- **Material for this exercise**:
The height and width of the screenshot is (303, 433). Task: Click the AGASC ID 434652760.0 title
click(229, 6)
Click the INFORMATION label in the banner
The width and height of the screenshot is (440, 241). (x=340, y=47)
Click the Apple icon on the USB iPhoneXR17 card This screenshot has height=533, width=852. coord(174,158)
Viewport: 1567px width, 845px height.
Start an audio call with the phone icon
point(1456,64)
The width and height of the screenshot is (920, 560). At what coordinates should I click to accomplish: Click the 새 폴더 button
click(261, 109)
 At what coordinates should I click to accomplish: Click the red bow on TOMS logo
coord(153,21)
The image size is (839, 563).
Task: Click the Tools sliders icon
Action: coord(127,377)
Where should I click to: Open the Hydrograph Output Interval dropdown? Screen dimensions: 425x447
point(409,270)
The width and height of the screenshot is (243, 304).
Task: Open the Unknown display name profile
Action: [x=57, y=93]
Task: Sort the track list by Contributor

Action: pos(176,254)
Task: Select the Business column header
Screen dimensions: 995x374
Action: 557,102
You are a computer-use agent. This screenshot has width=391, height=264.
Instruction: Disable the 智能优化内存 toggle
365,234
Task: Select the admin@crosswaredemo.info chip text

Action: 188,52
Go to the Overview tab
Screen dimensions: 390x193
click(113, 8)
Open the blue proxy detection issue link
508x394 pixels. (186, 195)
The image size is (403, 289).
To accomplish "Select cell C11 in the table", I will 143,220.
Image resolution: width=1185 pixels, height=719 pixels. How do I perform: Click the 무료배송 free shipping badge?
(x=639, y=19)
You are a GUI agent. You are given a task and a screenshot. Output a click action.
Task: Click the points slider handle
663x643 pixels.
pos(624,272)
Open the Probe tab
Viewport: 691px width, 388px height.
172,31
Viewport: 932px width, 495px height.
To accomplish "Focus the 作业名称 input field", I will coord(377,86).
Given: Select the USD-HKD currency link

- **What this task involves**: Output only the lines from the line that contains "The image size is (403, 289)." through the end of the entries, both included, exactly as they appear.

- **Exercise result**:
The image size is (403, 289).
To accomplish "Select cell C11 in the table", I will 143,220.
Image resolution: width=1185 pixels, height=719 pixels. How do I perform: Click the 무료배송 free shipping badge?
(x=639, y=19)
You are a GUI agent. You are given a task and a screenshot. Output a click action.
Task: Click the points slider handle
663x643 pixels.
pos(624,272)
Open the Probe tab
Viewport: 691px width, 388px height.
172,31
Viewport: 932px width, 495px height.
To accomplish "Focus the 作业名称 input field", I will coord(377,86).
Given: Select the USD-HKD currency link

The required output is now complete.